Elena et le roi détrôné de Claudia Piñeiro

Elena et le roi détrôné de Claudia Piñeiro
(Elena sabe)

Catégorie(s) : Littérature => Sud-américaine

Critiqué par Paofaia, le 31 janvier 2014 (Moorea, Inscrite le 14 mai 2010, - ans)
La note : 9 étoiles
Moyenne des notes : 10 étoiles (basée sur 2 avis)
Cote pondérée : 6 étoiles (3 748ème position).
Visites : 3 819 

Savoir..

En exergue:
Maintenant, il la reconnaissait, elle qu'il avait certes aimée de son vivant mais sans jamais l'avoir reconnue. On n'était finalement uni à l'être aimé que lorsque ce dernier était mort, alors seulement on le portait en soi.
Thomas Bernhard ( Perturbation)


Une construction en béton, ce n'est rien d'autre qu'un château de cartes. Il suffit qu'arrive le coup de vent qu'il faut.
Thomas Bernhard
( Ténèbres)

Pourquoi cette traduction du titre? Elena sait, point.
Et Elena sait tout sur sa maladie, une forme rapide de Parkinson, qui ne lui permet de continuer à "vivre" avec un cerveau qui réfléchit et le reste du corps qui ne réagit -encore pour un petit moment, combien de temps- qu'après la prise de son médicament.
Rita ,sa fille, savait aussi.
Mais Elena ne sait pas tout. Elle ne sait pas pourquoi Rita a été retrouvée pendue dans le clocher de l'église. Pourtant, Elena sait que Rita n'allait jamais à l'église quand l'orage menaçait, Rita avait peur de la foudre. Les choses qu'Elena sait sont des certitudes. Et revenir sur des certitudes, c'est très difficile.
Et Elena ne sait pas non plus qu'on ne fait pas le " bien" des autres malgré eux, ou plutôt que l'on ne prend pas certaines décisions à leur place.

Tout cela, elle va l'apprendre au cours de cette journée , en se traînant, pas après pas, pour continuer cette quête de vérité, une minute après l'autre, cette journée de lutte acharnée contre l'impuissance de son corps.

C'est un roman.. déchirant, hyperréaliste, cruel, terriblement éprouvant à la lecture. Mais excellent.

_DONNÉES DISPONIBLES:_
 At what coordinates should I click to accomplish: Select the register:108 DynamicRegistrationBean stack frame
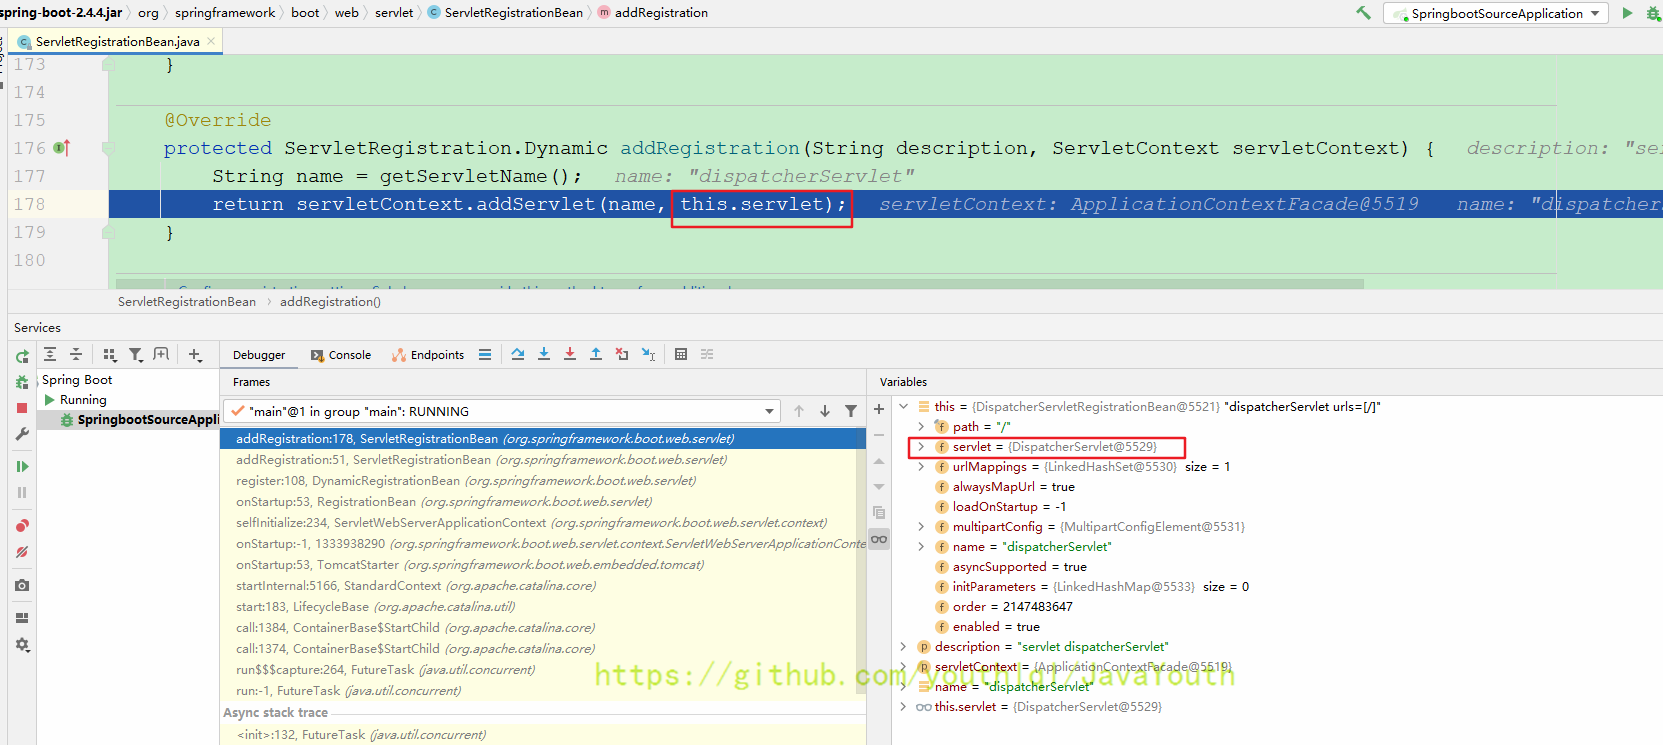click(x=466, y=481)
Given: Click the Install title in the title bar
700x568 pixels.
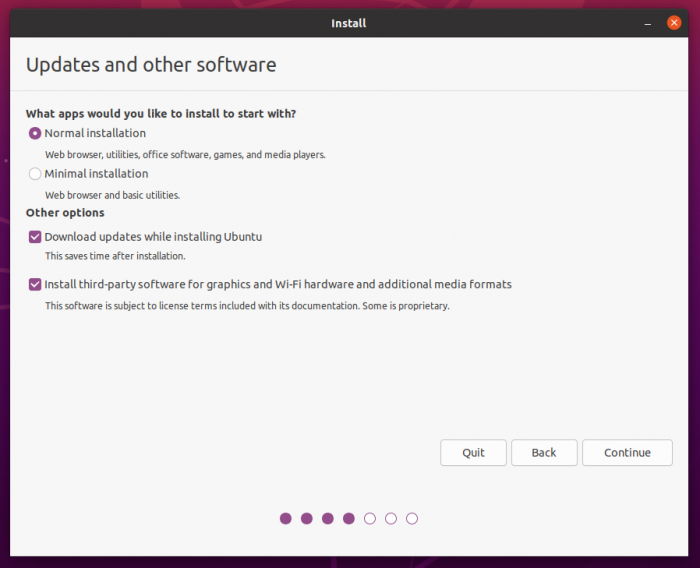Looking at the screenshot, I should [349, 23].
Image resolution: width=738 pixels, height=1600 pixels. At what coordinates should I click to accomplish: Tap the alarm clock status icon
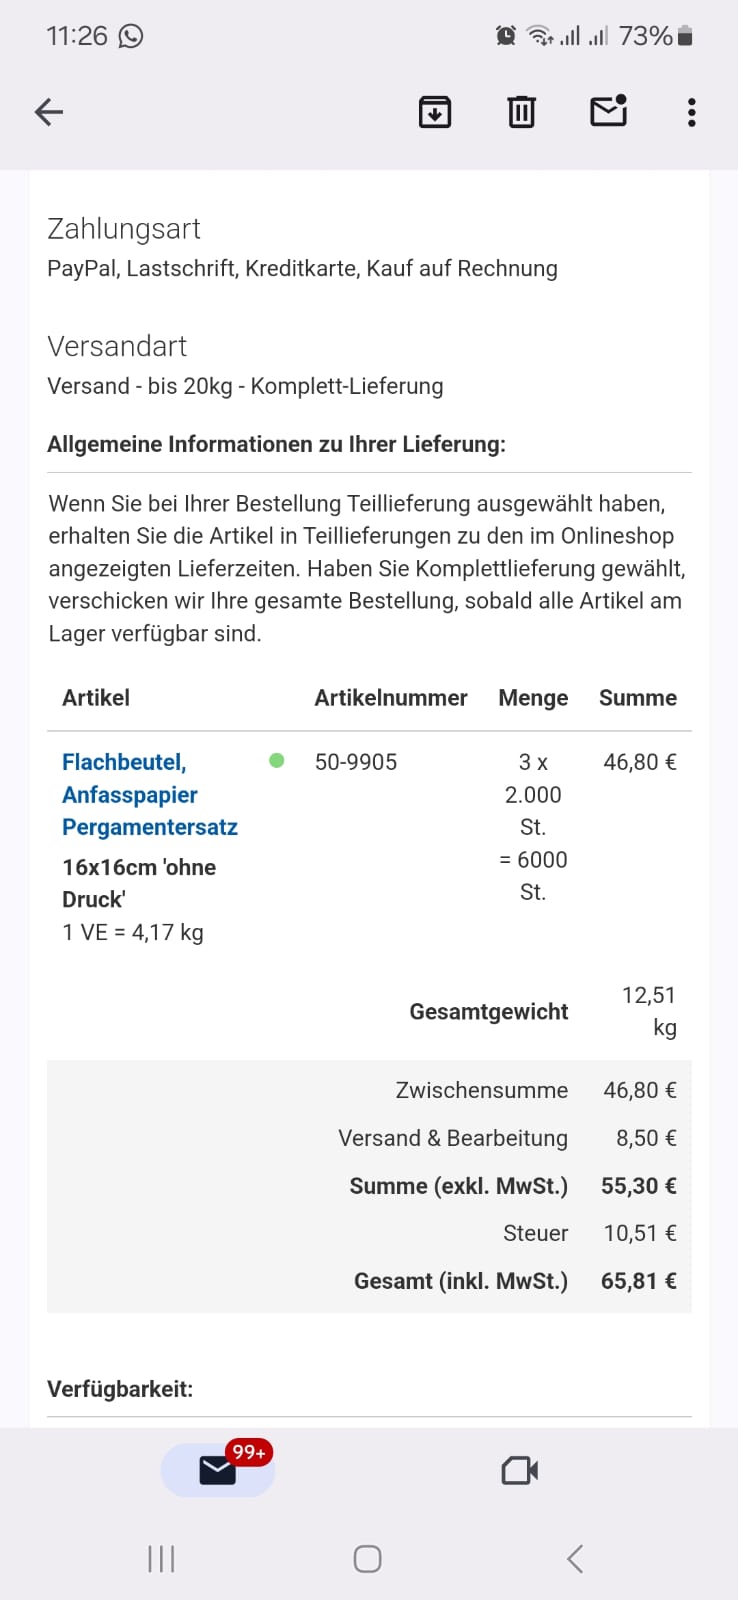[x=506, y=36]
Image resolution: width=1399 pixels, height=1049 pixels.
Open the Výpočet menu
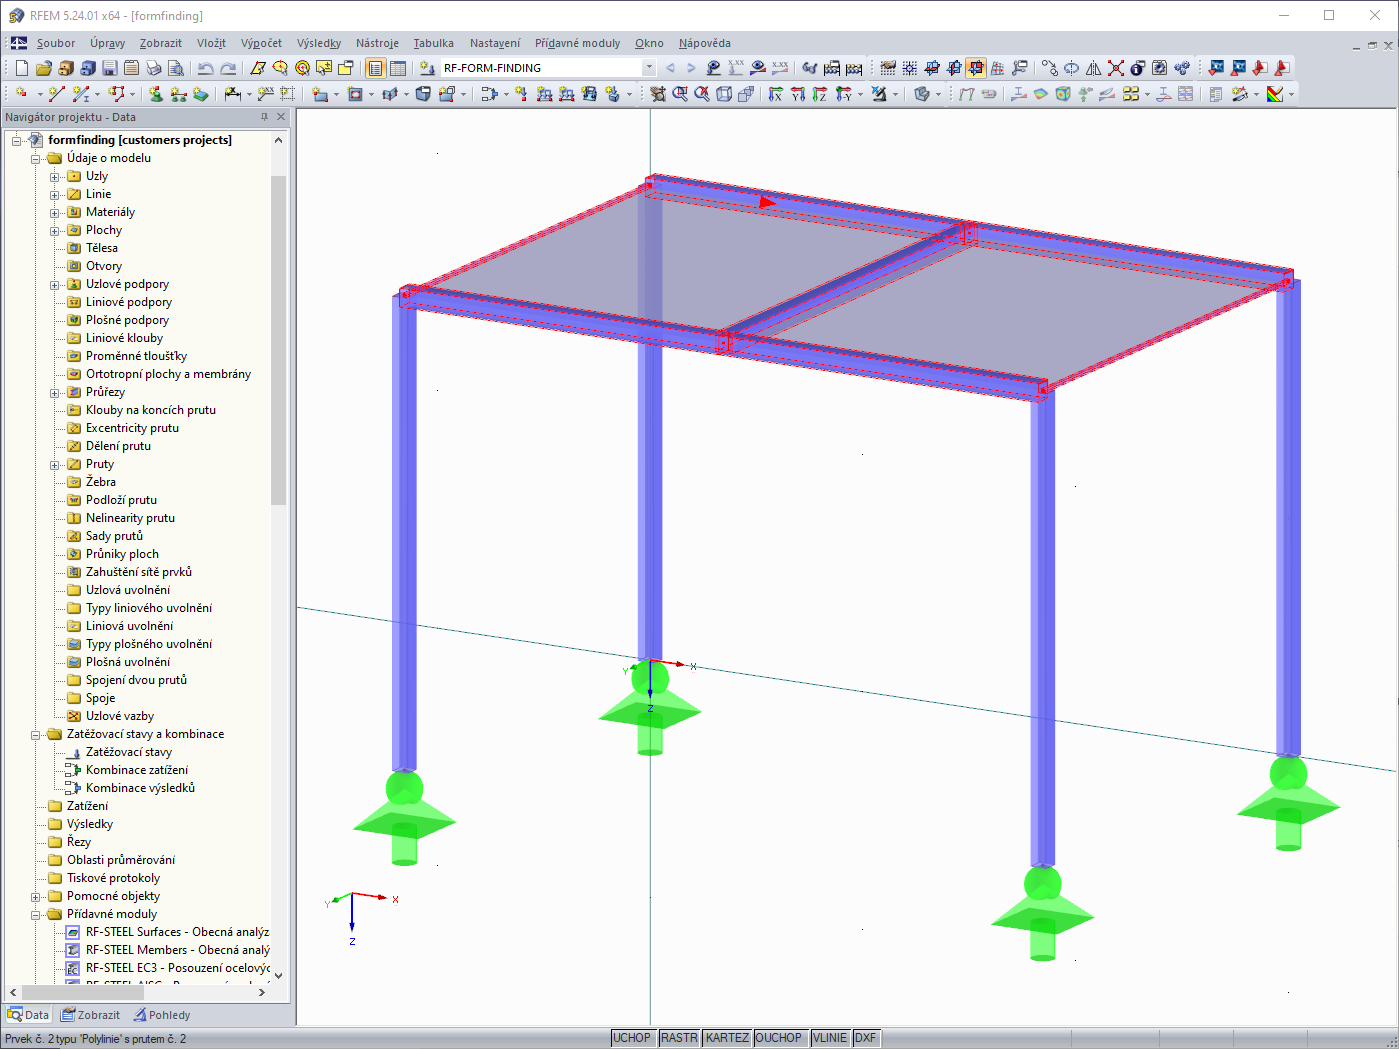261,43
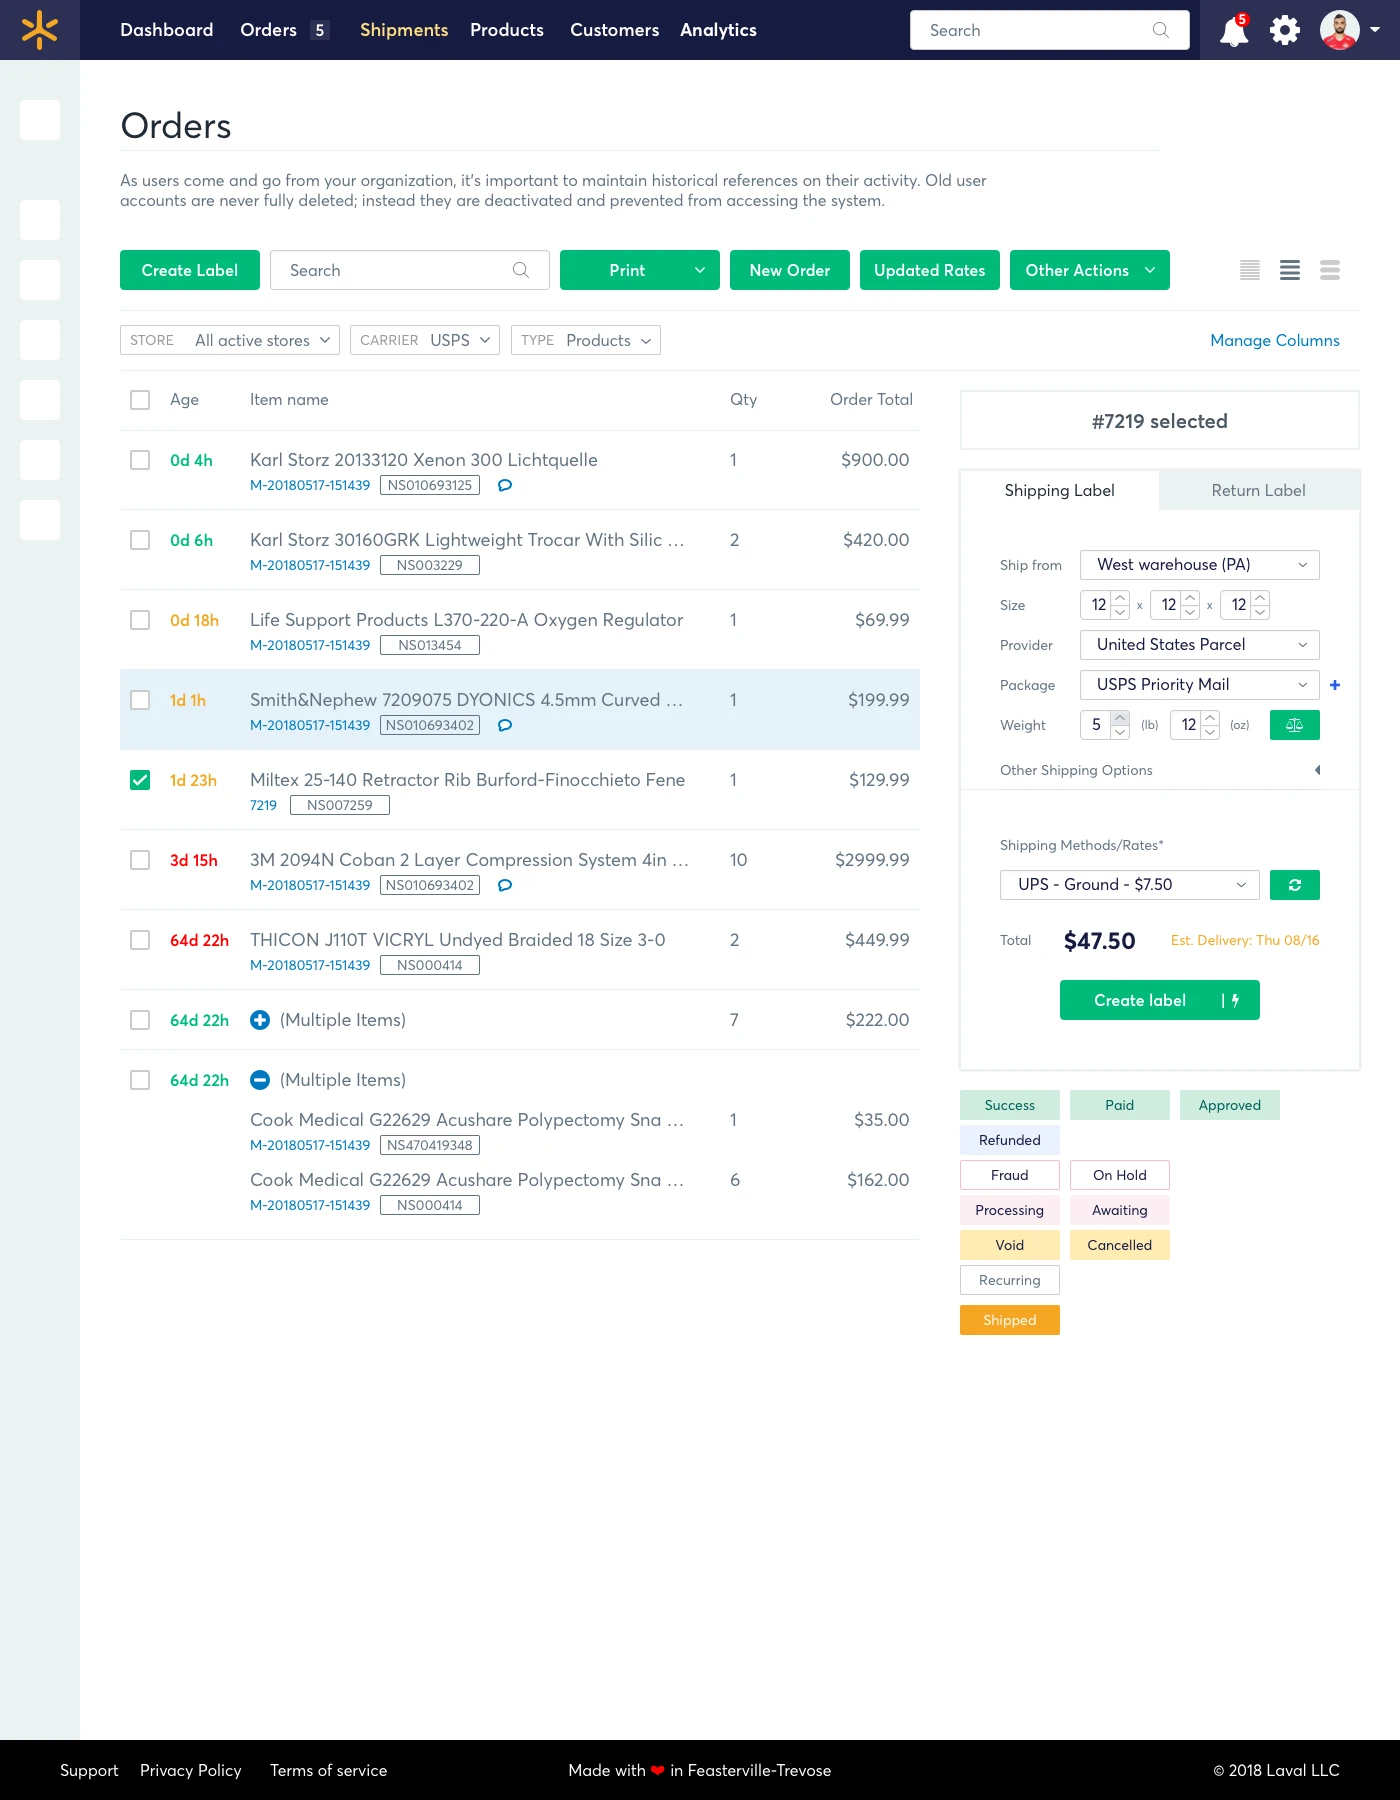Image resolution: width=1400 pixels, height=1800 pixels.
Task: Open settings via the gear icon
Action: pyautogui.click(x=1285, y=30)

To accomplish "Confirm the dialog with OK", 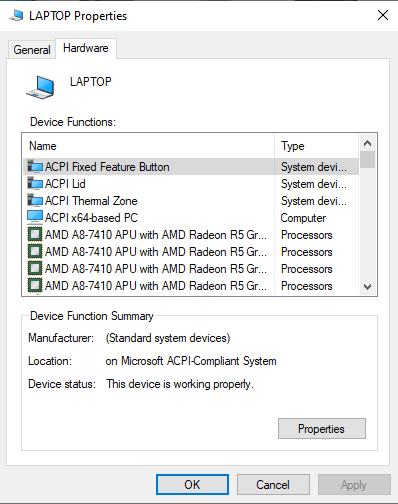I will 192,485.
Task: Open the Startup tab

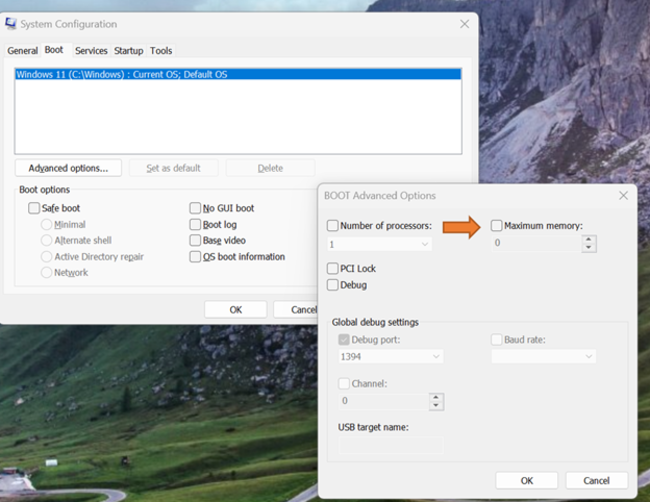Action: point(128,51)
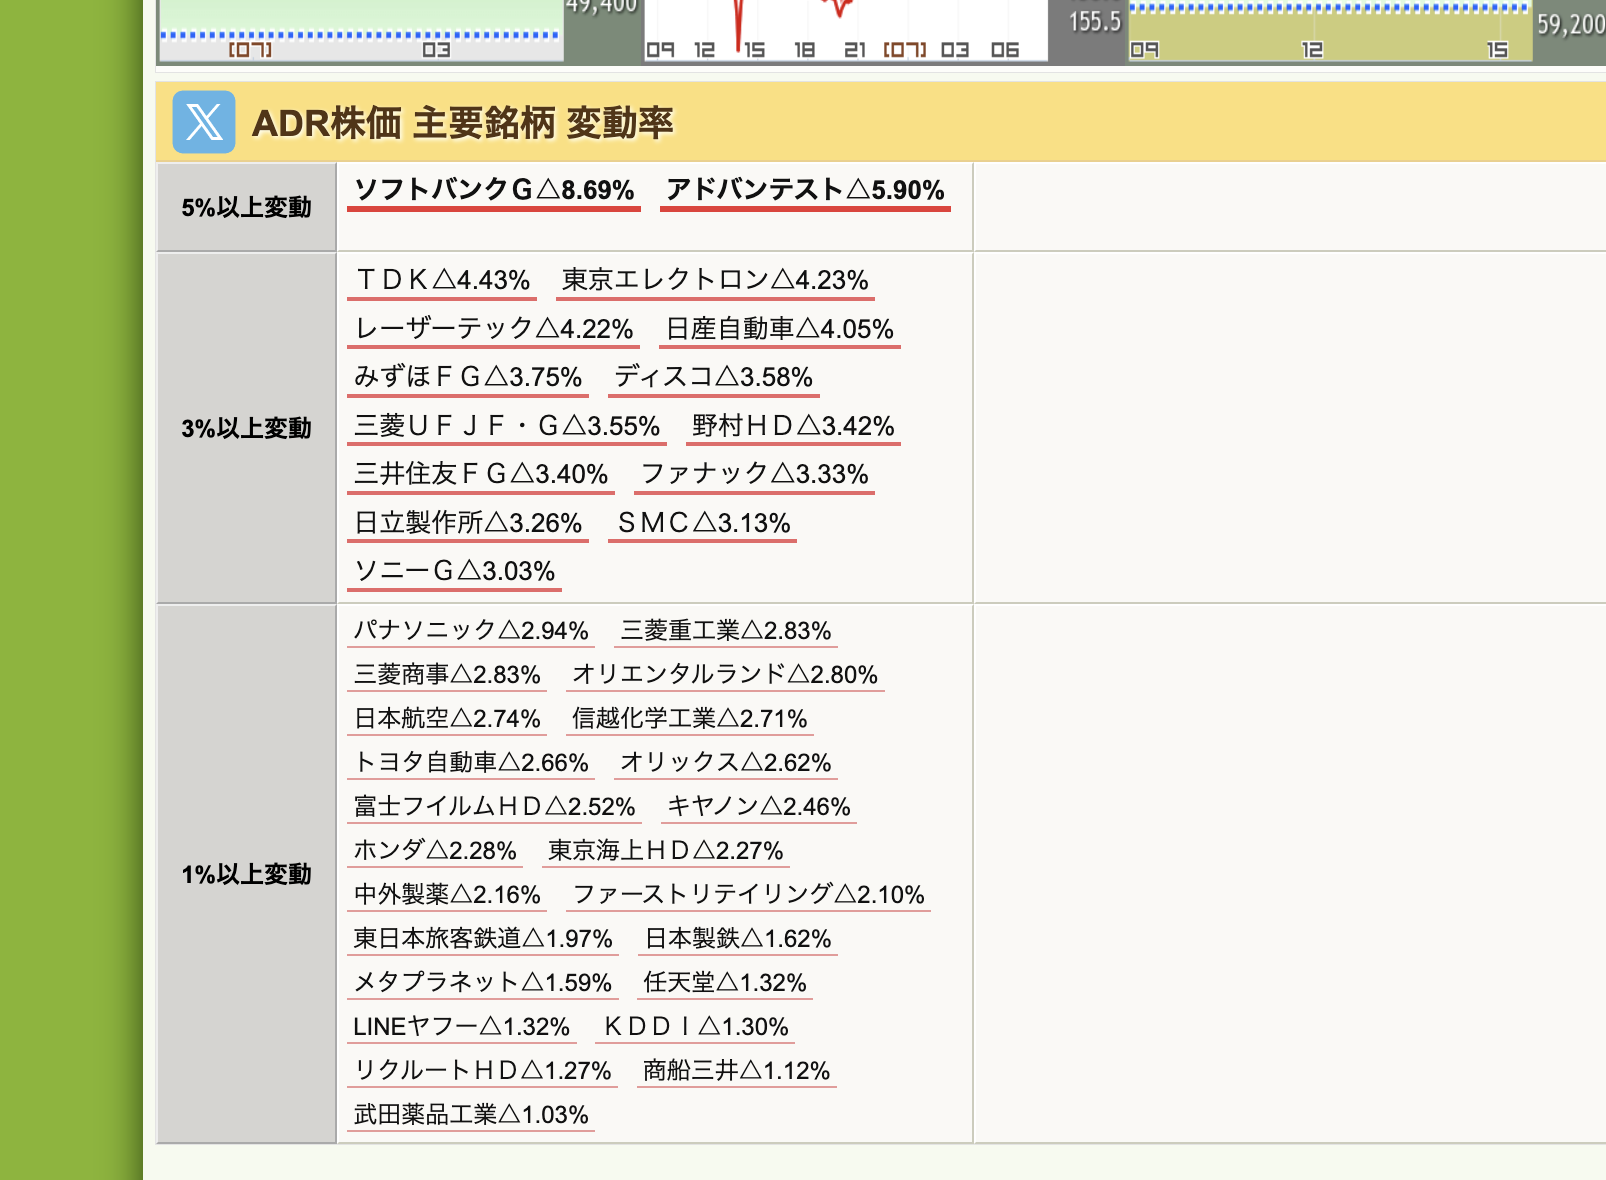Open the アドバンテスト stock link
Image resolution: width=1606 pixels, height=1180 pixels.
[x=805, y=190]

_CONSIGNE:_ Recopiez un passage de la critique du roman, en commençant à « Visites : 3 » et en finissant à « Bernhard ( Perturbation) ». Vous n'avez pas besoin des lignes pour ce travail.

_CORRIGÉ:_
Visites : 3 819 

Savoir..

En exergue:
Maintenant, il la reconnaissait, elle qu'il avait certes aimée de son vivant mais sans jamais l'avoir reconnue. On n'était finalement uni à l'être aimé que lorsque ce dernier était mort, alors seulement on le portait en soi.
Thomas Bernhard ( Perturbation)